依頼内容 1 - 一覧の最初の行から「tap(449, 246)」を含む行までを、両端の行も含めて一字も変えずに打ち直してください。

抜粋 -
インド太平洋関連

オーストラリア空軍の将来を左右する無人戦闘機開発とF-35A後継機問題

オーストラリア戦略政策研究所(ASPI)で防衛戦略の上級アナリストを務めるマルコム・デービス氏(豪政府の元防衛顧問)がオーストラリア空軍の将来や戦力更新について述べており、幾つか興味深い内容が含まれている。

参考:Editors’ picks for 2020: ‘Australia’s air force should already be planning to replace the F-35’

F-35Aの後継機は特定任務に最適化されたプラットフォームに回帰するのが正解か

オーストラリア空軍は現在、複数の近代化プログラムが進められており最終的にF-35A×72機、F/A-18E/F×24機、EA-18G×11機、P-8A×12機、E-7A×6機、MQ-4C×6機、MQ-9×12~16機、ロイヤル・ウィングマン×調達規模不明で構成される予定だが、オーストラリア戦略政策研究所で防衛戦略の上級アナリストを務めるマルコム・デービス氏は空軍の将来や戦力更新について以下の様に述べている。

空軍にとって当面F/A-18A/BをF-35Aに更新する作業に集中(完全作戦能力を2023年までに獲得予定)することになるだろうが、最新バージョン「BlockIII」にアップグレードすることも可能で対艦巡航ミサイル「AGM-158C LRASM」の統合が確定しているF/A-18E/Fの重要性は依然として高いとデービス氏は指摘した。

出典:Peter Bailey from Ipswich, Australia / CC BY 2.0

デービス氏はイスラエルと同じようにF-35のステルス能力が長期間効果を維持できると思っておらず、特に中国が開発を加速させている量子センサーやAIといった技術が数年以内にステルスの効果を損なわせる可能性があるため、LRASMを使用して目標を遠距離からの攻撃可能になるF/A-18E/FはLRASM運用プラットフォームとして価値が高いと見ている。

依頼内容 2 - オーストラリア空軍についての抜粋で、空軍が最終的に構成される予定として挙げられている機種をすべて書き出してください。

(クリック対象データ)
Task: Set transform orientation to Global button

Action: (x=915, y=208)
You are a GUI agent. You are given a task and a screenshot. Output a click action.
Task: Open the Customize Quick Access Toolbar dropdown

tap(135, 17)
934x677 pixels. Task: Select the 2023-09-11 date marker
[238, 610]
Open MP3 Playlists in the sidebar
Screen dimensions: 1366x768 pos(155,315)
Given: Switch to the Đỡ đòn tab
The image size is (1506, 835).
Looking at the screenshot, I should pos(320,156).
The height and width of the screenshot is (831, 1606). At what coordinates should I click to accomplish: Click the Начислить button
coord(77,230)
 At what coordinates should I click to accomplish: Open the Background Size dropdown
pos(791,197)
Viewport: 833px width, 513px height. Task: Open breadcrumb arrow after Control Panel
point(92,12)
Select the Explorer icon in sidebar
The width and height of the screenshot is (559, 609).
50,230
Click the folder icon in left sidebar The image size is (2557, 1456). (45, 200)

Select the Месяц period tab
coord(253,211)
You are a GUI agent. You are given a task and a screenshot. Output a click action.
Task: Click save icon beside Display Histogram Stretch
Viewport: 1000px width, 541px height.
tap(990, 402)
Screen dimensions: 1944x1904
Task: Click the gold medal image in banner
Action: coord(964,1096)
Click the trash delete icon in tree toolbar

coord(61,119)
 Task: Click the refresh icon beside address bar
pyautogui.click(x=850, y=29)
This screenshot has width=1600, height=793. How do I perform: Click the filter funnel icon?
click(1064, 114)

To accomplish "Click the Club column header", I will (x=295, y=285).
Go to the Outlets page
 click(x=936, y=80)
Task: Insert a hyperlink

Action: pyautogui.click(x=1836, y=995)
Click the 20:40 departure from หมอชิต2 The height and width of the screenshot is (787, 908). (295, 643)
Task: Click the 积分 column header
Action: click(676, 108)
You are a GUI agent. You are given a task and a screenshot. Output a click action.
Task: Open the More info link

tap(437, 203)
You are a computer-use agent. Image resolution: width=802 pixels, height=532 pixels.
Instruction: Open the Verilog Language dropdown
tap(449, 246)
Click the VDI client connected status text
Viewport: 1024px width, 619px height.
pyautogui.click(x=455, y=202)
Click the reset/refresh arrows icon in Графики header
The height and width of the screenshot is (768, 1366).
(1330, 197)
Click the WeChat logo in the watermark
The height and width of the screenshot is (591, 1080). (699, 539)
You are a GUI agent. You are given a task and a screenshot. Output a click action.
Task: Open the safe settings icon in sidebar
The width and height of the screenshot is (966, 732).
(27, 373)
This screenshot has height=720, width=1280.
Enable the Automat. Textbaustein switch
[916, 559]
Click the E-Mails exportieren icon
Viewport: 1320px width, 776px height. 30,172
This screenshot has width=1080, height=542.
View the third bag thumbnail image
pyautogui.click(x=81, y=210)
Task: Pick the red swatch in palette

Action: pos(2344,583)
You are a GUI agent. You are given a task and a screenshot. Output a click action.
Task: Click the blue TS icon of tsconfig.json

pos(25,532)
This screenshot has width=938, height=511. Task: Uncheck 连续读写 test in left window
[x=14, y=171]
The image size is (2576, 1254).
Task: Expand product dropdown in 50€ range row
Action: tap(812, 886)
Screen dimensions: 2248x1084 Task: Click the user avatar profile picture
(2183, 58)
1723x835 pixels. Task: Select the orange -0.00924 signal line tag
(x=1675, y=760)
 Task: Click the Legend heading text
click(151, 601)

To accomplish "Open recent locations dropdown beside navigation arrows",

完全な回答 1 -
Task: Set transform orientation to Global button

Action: (x=915, y=208)
You are a GUI agent. You are given a task and a screenshot. Output a click action.
Task: Open the Customize Quick Access Toolbar dropdown

tap(135, 17)
934x677 pixels. Task: Select the 2023-09-11 date marker
[238, 610]
Open MP3 Playlists in the sidebar
Screen dimensions: 1366x768 pos(155,315)
Given: Switch to the Đỡ đòn tab
The image size is (1506, 835).
Looking at the screenshot, I should pos(320,156).
The height and width of the screenshot is (831, 1606). At what coordinates should I click to accomplish: Click the Начислить button
coord(77,230)
 At what coordinates should I click to accomplish: Open the Background Size dropdown
pos(791,197)
Viewport: 833px width, 513px height. Task: Open breadcrumb arrow after Control Panel
point(92,12)
Select the Explorer icon in sidebar
The width and height of the screenshot is (559, 609).
50,230
Click the folder icon in left sidebar The image size is (2557, 1456). (45, 200)

Select the Месяц period tab
coord(253,211)
You are a GUI agent. You are given a task and a screenshot. Output a click action.
Task: Click save icon beside Display Histogram Stretch
Viewport: 1000px width, 541px height.
tap(990, 402)
Screen dimensions: 1944x1904
Task: Click the gold medal image in banner
Action: coord(964,1096)
Click the trash delete icon in tree toolbar

coord(61,119)
 Task: Click the refresh icon beside address bar
pyautogui.click(x=850, y=29)
This screenshot has width=1600, height=793. How do I perform: Click the filter funnel icon?
click(1064, 114)

To accomplish "Click the Club column header", I will (x=295, y=285).
Go to the Outlets page
 click(x=936, y=80)
Task: Insert a hyperlink

Action: pyautogui.click(x=1836, y=995)
Click the 20:40 departure from หมอชิต2 The height and width of the screenshot is (787, 908). (295, 643)
Task: Click the 积分 column header
Action: click(676, 108)
You are a GUI agent. You are given a task and a screenshot. Output a click action.
Task: Open the More info link

tap(437, 203)
You are a computer-use agent. Image resolution: width=802 pixels, height=532 pixels.
Instruction: Open the Verilog Language dropdown
tap(449, 246)

完全な回答 2 - F-35A、F/A-18E/F、EA-18G、P-8A、E-7A、MQ-4C、MQ-9、ロイヤル・ウィングマン